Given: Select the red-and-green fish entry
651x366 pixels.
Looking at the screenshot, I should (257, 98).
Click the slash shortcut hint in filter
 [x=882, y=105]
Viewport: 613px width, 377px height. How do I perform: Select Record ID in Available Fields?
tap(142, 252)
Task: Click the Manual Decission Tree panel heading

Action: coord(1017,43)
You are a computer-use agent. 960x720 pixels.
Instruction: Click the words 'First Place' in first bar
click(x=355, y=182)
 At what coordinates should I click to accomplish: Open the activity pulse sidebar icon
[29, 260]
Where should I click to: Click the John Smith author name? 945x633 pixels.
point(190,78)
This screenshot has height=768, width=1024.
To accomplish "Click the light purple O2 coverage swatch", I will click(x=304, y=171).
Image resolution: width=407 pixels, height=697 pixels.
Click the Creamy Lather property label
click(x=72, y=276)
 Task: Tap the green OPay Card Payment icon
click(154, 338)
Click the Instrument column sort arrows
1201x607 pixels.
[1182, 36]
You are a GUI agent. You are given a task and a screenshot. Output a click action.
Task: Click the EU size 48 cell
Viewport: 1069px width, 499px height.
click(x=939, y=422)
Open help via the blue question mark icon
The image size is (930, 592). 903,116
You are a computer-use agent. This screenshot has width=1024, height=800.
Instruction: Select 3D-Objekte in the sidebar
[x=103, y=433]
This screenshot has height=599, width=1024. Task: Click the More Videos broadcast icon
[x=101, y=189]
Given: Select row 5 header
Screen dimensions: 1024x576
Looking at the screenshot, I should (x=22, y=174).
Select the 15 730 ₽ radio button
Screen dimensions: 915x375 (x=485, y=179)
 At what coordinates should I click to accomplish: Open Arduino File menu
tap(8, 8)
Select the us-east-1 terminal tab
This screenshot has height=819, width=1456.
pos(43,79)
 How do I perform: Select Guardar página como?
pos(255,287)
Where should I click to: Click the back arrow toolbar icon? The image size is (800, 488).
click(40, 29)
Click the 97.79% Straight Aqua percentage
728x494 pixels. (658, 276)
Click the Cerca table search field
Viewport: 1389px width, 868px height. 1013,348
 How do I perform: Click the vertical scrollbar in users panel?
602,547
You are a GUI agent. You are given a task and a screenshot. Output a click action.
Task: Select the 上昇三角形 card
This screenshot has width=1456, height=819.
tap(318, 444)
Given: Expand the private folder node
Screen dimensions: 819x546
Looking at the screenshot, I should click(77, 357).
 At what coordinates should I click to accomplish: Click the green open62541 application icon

=====

- **Written problem**: How many of the lines above contain the word "what"? Reply with the number alone.

- **Answer to this problem**: 3